● Vorliegender Text
┄┄┄┄┄┄┄┄┄┄
Corporate-Governance-Kommission
Die von der Bundesregierung eingesetzte Kommission fordert Gehalts-Obergrenzen für Vorstände börsennotierter Unternehmen. Sie will den Aufsichtsräten dabei aber keine Vorgaben machen, was sie noch für eine angemessene Entlohnung hält. Die Unternehmen sollen lediglich künftig im Geschäftsbericht angeben, wie viel ihre Vorstände maximal verdienen können.
Die Kommission für gute Unternehmensführung reagiert mit dem Gehaltsdeckel auf Auswüchse, die zu astronomischen Vergütungen geführt hatten, etwa weil die Vorstands-Boni mit dem Gewinn stiegen. So hatte VW -Chef Martin Winterkorn für 2011 ein Gehalt von mehr als 17 Mio. Euro bekommen. Die Vorschläge werden bis Mitte März zur Diskussion gestellt.
Die Aufsichtsräte sollen nach dem Willen der Kommission auch darauf achten, dass die Gehälter für Vorstände nicht zu weit von denen der zweiten Führungsebene und von denen der Gesamtbelegschaft abweichen. Zudem will die Corporate-Governance-Kommission eine Schneise in das Dickicht der Vergütungsberichte in den Geschäftsberichten schlagen.
Die Experten haben deshalb Mustertabellen entwickelt, in denen die Konzerne von 2014 an die Vorstandsgehälter aufschlüsseln sollen. Doch sind sie nur eine "Anregung" der Kommission, verwendet werden müssen sie nicht.
┄┄┄┄┄┄┄┄┄┄
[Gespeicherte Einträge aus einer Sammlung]
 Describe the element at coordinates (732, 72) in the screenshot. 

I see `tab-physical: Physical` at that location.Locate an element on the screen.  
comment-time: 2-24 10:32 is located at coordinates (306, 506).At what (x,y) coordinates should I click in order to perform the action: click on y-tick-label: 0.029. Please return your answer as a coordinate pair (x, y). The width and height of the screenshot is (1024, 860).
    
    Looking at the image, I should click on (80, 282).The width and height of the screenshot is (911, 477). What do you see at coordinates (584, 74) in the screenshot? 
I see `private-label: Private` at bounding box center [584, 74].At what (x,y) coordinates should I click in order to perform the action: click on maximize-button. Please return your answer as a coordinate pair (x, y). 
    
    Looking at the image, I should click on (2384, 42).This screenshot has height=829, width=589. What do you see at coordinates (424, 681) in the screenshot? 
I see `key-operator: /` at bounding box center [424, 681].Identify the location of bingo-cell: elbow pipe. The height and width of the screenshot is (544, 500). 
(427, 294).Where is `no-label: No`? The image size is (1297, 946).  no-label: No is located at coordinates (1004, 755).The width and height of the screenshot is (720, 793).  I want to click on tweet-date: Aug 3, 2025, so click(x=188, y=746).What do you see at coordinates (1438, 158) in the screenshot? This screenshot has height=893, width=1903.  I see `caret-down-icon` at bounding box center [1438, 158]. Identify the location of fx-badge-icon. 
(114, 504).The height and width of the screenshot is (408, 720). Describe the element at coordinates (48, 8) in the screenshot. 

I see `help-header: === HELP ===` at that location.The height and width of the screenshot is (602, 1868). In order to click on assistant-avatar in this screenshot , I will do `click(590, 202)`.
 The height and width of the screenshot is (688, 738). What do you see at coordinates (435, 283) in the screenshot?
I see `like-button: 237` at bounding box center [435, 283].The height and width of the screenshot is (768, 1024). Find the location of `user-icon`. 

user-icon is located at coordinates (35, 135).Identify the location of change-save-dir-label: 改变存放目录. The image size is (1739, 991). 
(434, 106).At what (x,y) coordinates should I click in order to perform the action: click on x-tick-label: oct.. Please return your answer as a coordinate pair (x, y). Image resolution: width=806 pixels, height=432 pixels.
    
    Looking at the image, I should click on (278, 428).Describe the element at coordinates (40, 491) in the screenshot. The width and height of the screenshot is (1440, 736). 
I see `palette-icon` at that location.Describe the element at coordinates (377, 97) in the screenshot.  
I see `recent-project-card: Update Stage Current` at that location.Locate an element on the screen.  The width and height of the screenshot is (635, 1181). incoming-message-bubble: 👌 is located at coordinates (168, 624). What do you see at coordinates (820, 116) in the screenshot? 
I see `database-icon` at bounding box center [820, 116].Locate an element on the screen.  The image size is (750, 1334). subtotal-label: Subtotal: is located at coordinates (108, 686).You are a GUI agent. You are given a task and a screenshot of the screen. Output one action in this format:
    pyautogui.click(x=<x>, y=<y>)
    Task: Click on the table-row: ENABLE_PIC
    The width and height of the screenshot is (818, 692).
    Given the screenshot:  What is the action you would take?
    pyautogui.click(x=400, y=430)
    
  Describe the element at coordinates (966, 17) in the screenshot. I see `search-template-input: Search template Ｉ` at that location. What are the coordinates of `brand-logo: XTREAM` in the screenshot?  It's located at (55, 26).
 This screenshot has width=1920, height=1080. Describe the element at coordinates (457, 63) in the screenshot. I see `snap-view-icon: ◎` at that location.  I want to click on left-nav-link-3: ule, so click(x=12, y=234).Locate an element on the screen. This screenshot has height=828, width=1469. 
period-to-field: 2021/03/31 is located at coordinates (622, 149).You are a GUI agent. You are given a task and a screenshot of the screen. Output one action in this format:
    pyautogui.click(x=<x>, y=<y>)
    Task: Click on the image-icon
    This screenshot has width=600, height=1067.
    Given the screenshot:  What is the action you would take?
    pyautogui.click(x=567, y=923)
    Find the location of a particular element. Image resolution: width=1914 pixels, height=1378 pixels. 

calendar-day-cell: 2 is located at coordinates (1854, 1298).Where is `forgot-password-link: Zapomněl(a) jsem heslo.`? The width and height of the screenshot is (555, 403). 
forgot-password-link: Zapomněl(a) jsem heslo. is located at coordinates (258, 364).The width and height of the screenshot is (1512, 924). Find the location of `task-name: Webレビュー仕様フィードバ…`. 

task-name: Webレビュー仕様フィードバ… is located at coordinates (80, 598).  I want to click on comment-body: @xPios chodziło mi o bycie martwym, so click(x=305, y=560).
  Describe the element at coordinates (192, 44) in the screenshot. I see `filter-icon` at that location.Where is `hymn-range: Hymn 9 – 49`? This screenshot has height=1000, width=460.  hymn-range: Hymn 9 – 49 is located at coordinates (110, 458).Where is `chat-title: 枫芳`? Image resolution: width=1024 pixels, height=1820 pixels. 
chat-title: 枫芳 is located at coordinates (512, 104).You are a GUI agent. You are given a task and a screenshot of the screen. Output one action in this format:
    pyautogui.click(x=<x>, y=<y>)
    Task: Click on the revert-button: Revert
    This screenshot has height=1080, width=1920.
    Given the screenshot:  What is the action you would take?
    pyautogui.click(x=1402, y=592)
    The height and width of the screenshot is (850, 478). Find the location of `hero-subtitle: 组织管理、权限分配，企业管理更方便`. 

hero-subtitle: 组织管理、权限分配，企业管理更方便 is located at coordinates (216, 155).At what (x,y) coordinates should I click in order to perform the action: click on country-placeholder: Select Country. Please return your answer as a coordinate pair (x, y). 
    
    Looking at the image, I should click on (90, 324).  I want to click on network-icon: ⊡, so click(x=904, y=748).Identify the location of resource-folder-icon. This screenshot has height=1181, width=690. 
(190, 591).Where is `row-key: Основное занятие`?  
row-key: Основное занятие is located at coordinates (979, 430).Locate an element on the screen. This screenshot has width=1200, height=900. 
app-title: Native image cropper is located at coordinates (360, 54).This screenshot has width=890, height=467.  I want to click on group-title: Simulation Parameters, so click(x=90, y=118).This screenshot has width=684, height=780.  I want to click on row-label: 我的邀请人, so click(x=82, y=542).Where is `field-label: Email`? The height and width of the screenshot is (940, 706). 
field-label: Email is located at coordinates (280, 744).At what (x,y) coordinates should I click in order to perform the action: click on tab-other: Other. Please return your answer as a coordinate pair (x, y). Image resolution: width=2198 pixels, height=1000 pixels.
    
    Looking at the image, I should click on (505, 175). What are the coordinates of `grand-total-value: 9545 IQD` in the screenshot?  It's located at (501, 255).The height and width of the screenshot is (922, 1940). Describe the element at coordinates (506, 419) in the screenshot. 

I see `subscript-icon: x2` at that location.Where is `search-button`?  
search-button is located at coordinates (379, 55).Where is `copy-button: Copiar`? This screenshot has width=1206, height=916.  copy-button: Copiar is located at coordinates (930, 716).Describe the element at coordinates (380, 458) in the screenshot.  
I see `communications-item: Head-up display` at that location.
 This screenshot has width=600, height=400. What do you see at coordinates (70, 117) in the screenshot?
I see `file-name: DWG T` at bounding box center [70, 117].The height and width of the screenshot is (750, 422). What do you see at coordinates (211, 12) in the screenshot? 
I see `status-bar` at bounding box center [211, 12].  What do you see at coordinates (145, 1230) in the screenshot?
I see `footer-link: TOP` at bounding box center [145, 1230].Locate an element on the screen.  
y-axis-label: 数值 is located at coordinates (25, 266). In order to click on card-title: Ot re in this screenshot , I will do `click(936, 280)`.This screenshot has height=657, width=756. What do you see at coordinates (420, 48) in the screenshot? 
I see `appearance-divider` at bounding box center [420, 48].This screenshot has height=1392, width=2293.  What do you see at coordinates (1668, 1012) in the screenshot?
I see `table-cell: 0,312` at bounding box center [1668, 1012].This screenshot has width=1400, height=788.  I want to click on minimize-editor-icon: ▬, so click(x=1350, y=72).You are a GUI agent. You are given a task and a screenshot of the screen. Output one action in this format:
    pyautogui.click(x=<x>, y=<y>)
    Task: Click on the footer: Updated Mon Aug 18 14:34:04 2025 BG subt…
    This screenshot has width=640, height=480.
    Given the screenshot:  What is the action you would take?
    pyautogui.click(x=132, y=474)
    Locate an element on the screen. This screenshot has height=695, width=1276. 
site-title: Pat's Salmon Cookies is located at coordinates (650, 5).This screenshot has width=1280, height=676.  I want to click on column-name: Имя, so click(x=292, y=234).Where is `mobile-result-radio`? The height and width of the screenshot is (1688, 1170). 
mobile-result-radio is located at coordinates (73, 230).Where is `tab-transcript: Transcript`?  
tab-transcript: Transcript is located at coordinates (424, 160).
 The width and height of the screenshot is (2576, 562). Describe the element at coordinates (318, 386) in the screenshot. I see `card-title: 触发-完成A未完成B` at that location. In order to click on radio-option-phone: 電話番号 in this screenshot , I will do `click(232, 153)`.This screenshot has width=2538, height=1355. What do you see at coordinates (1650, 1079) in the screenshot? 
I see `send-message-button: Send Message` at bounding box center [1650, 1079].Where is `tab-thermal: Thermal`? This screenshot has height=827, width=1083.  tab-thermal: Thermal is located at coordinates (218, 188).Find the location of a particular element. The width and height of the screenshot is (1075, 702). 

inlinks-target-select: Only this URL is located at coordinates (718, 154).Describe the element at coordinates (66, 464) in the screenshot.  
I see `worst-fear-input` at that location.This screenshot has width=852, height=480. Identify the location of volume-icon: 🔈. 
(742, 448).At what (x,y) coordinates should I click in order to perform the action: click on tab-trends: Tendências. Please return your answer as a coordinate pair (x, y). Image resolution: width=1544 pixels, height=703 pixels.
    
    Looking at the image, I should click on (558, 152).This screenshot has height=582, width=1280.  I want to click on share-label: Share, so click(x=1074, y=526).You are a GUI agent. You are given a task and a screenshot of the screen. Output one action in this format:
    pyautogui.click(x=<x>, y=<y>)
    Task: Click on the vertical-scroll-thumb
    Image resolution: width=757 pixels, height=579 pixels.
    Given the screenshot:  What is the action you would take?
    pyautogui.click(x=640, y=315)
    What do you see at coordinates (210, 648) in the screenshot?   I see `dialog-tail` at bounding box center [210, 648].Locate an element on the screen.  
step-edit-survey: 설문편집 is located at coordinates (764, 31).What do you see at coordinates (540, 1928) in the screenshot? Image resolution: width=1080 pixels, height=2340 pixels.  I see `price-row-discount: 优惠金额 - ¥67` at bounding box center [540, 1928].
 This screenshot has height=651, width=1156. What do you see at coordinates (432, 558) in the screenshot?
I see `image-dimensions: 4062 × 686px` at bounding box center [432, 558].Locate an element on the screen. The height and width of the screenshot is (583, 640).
┄┄┄┄┄┄┄┄┄┄
● Aufgabe
Zitiere aus dem Text zur Corporate-Governance-Kommission wortgetreu den Abschnitt, der mit den Worten beginnt, in denen „Die Experten haben“ steht, und mit „müssen sie nicht.“ schließt. Die Auflistung hat mit dem Text zur Corporate-Governance-Kommission nichts zu tun.

● Lösung
Die Experten haben deshalb Mustertabellen entwickelt, in denen die Konzerne von 2014 an die Vorstandsgehälter aufschlüsseln sollen. Doch sind sie nur eine "Anregung" der Kommission, verwendet werden müssen sie nicht.